Выбрать главу

Означает ли этот дрожащий звук, что еще один тонкий намек того и гляди порвется? В какой-то момент вдруг понимаешь, что слишком многое вчитал в историю, — именно тогда чувствуешь себя особенно беззащитным, одиноким и даже, может быть, глуповатым. Ошибается ли критик, считая Лулу символом Слова? Ошибается ли читатель — или, хуже того, впадает в сентиментальность, — когда считает попугая в Отель-Дьё образом авторского голоса? Я, во всяком случае, считал именно так. Может, это делает меня таким же простаком, как Фелисите.

Но как бы вы ни называли «Простую душу» — повестью ли, текстом, — она эхом отдается в мозгу. Позвольте мне процитировать Дэвида Хокни, который пишет, несколько сбивчиво, но искренне, в автобиографии: «Эта вещь произвела на меня большое впечатление, я почувствовал, что могу вникнуть в такой сюжет и как следует его использовать». В 1974 году мистер Хокни создал две гравюры: бурлескная версия Заграницы в представлении Фелисите (воровато крадущаяся обезьяна с перекинутой через плечо женщиной) и безмятежная сцена: спящая Фелисите с Лулу. Может быть, со временем он нарисует еще.

В последний день я отправился из Руана в Круассе. Шел нормандский дождь, мягкий и плотный. То, что когда-то было отдаленной деревушкой на берегу Сены среди зеленых холмов, теперь находится в шумном районе доков. Стук коперов, нависающие краны, суетливая коммерция реки. От проезжающих грузовиков дребезжат окна неизбежного бара «Флобер».
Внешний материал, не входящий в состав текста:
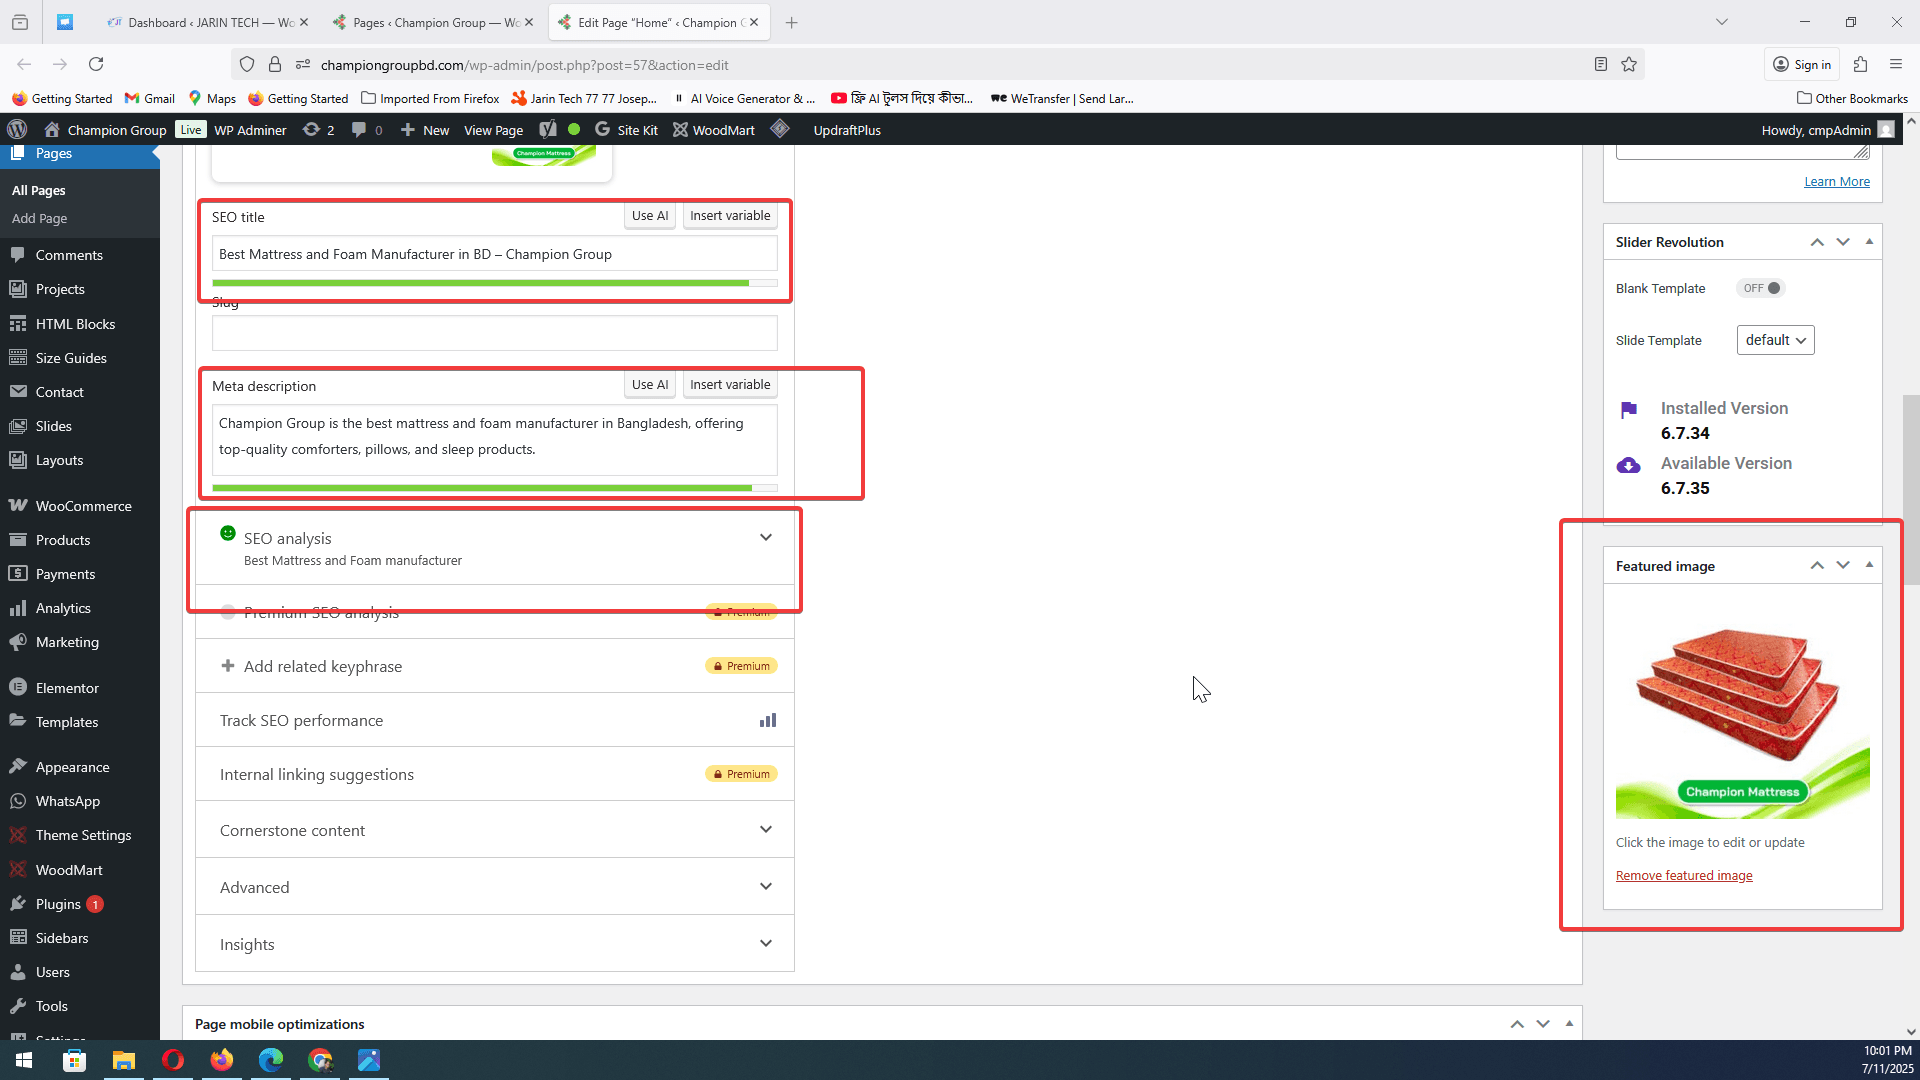Click the Track SEO performance chart icon
Screen dimensions: 1920x1080
coord(767,720)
Гюстав отмечал и одобрял восточный обычай сносить дома умерших; так что снос его собственного дома, вероятно, огорчил бы его гораздо меньше, чем его читателей и преследователей. Фабрика, гнавшая спирт из подпорченной пшеницы, тоже была снесена в свой срок; и на этом месте теперь стоит большой бумажный завод — что гораздо уместнее. Все, что осталось от жилища Флобера, — это маленький одноэтажный павильон в нескольких сотнях ярдов дальше по дороге: летний домик, в который писатель удалялся, когда ему нужно было еще больше одиночества, чем обычно. Сейчас домик выглядит заброшенным и бесполезным, но все же это лучше, чем ничего. Снаружи на террасе в память автора «Саламбо» установлен обломок колонны, откопанный в Карфагене. Я толкнул калитку; залаяла овчарка, подошла седовласая смотрительница. На этот раз не в белом халате, а в хорошо скроенной синей форме. Пока я разогревал свой французский, мне вспомнился символ ремесла карфагенских толмачей в «Саламбо»: у каждого на груди был вытатуирован попугай. Сегодня на коричневых запястьях игроков в шары красуется переводная картинка с портретом Мао.
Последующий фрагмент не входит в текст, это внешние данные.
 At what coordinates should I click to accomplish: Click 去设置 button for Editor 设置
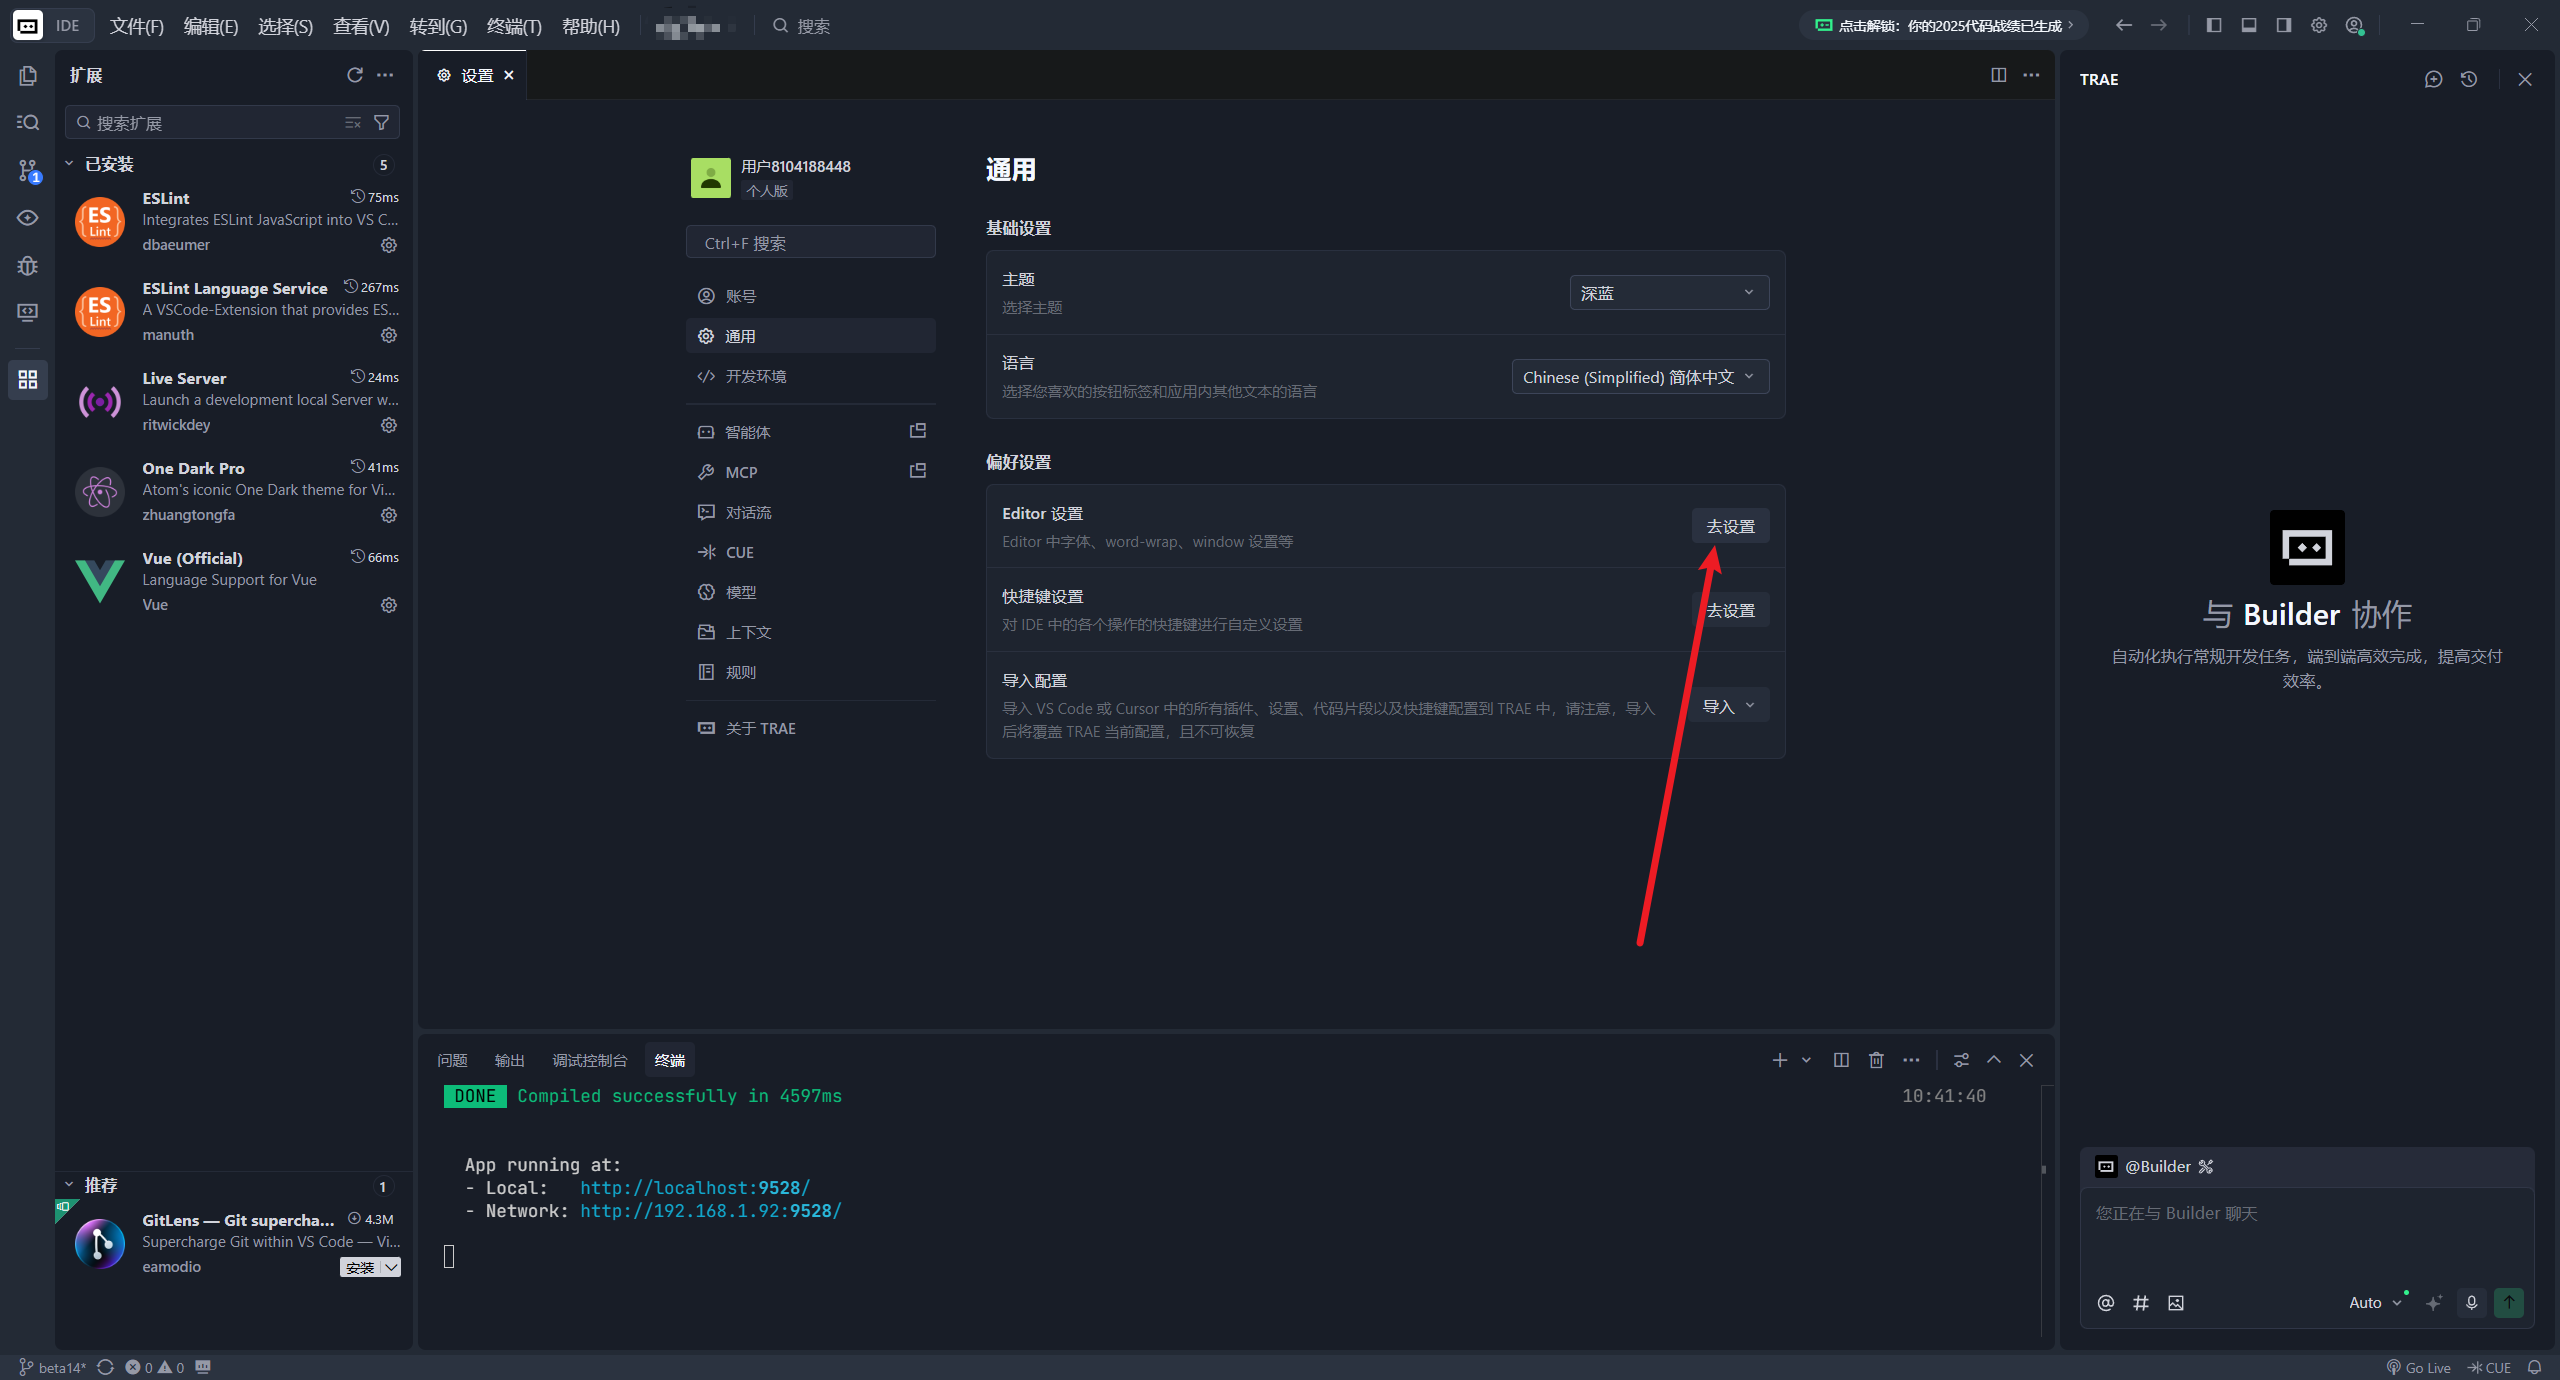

В павильоне только одна комната, квадратная, с шатрообразным потолком. Она, как комната Фелисите, «напоминала и молельню, и базар». Здесь тоже можно было наблюдать это ироничное сочетание всякой всячины и серьезных реликвий, как во флоберовском гротеске. Предметы, выставленные для обозрения, были расположены так неудачно, что порой мне приходилось опускаться на колени, чтобы заглянуть в витрины: поза молящегося — но также и искателя сокровищ в лавке старьевщика.

Фелисите находила утешение в собрании случайных предметов, объединенных лишь привязанностью своей владелицы. Флобер делал то же самое — хранил мелочи с ароматом воспоминаний. Спустя годы после смерти матери он просил подать ее старую шаль и шляпу и усаживался с ними, чтобы немного помечтать. Посетители павильона в Круассе могут почти последовать его примеру — любой из небрежно выложенных экспонатов готов внезапно схватить вас задушу. Портреты, фотографии, глиняный бюст; трубки, табакерка, нож для разрезания конвертов; чернильница в виде жабы с открытой пастью; золотой Будда, который всегда стоял на столе писателя, но никогда его не раздражал; прядь волос — естественно, светлее, чем на фотографиях.
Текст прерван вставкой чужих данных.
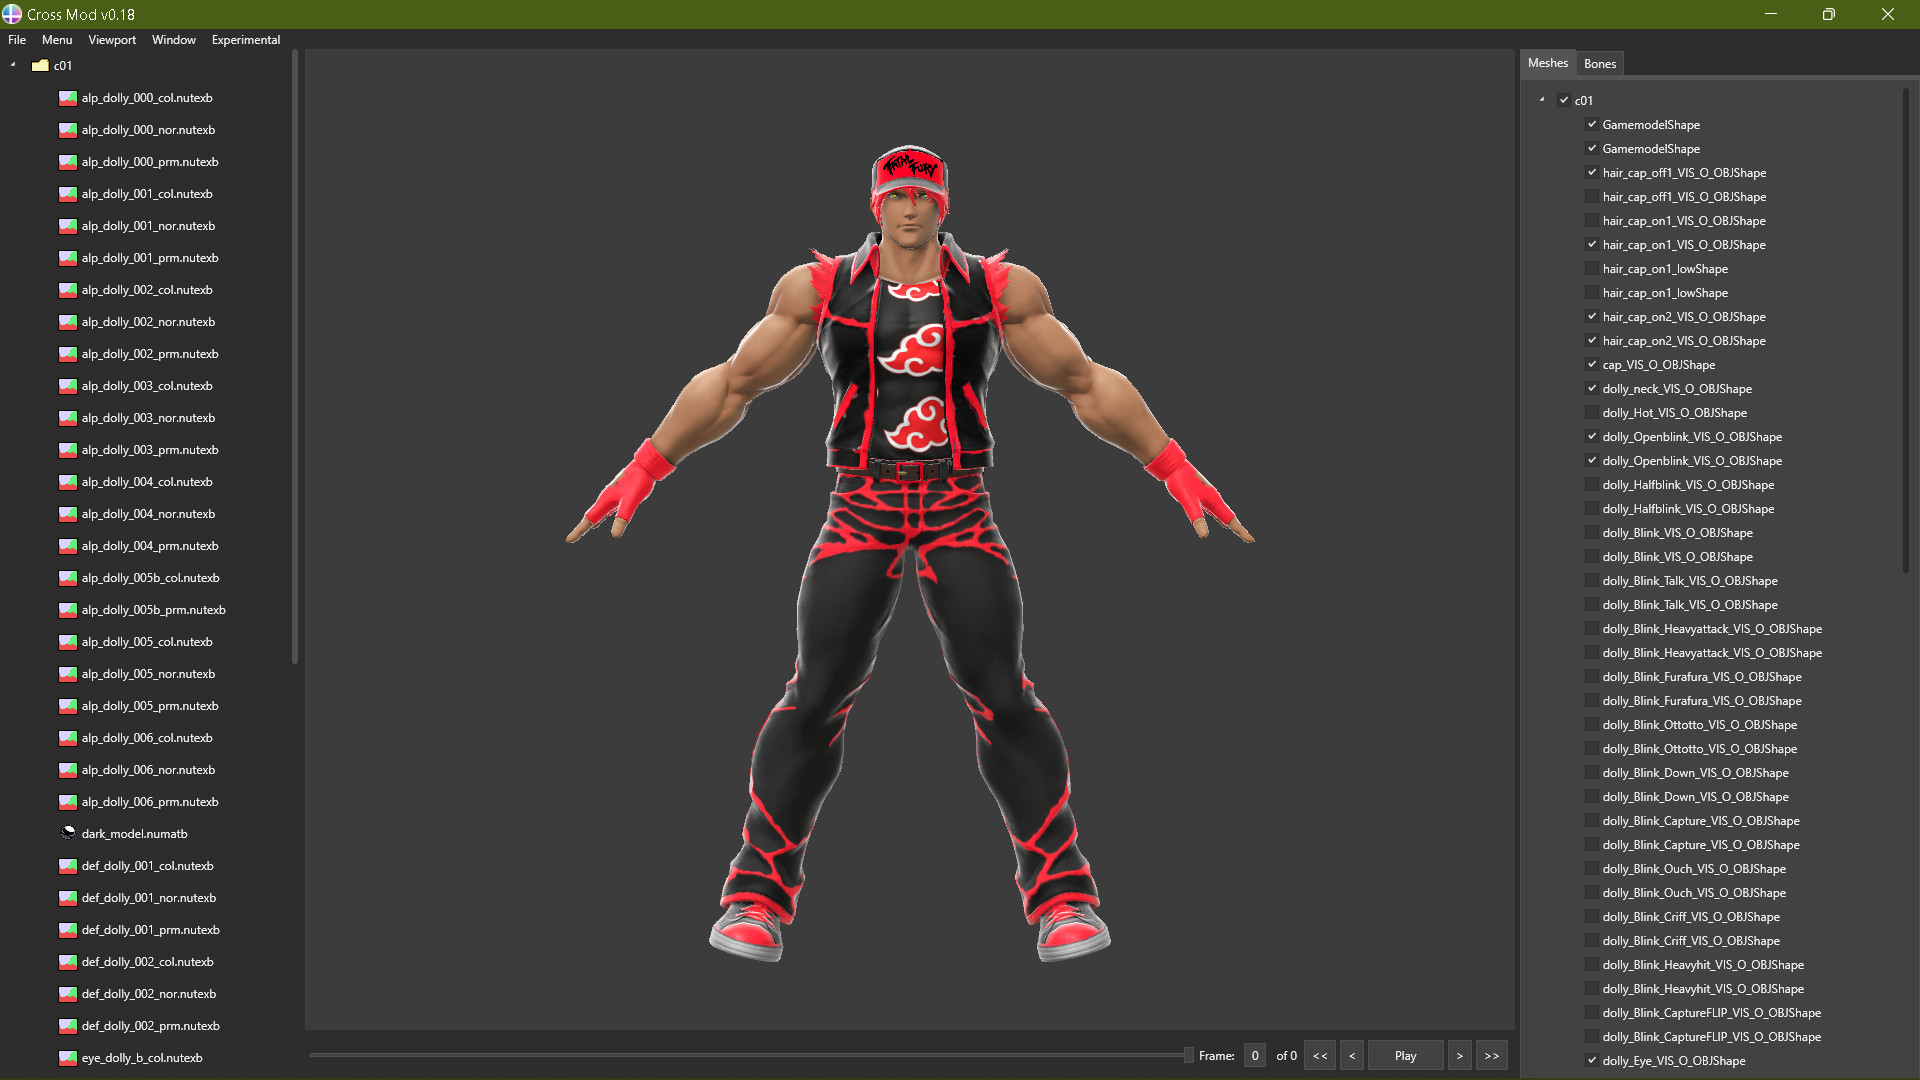Image resolution: width=1920 pixels, height=1080 pixels.
Task: Collapse c01 in the Meshes panel
Action: tap(1540, 100)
Легко пропустить два невзрачных экспоната в боковой витрине: стаканчик, из которого Флобер выпил свой последний глоток воды за несколько мгновений до смерти, и мятый белый платок, которым он вытирал лоб последним, может быть, в своей жизни движением. Столь обычный реквизит, не предполагающий рыданий и мелодрамы, заставил меня почувствовать себя так, будто я присутствую при смерти друга. Мне было даже неловко: я ничего не ощутил три дня назад, когда стоял на берегу, где погибли мои товарищи. Может быть, в этом преимущество дружбы с теми, кто умер давно: чувства к ним не ослабевают.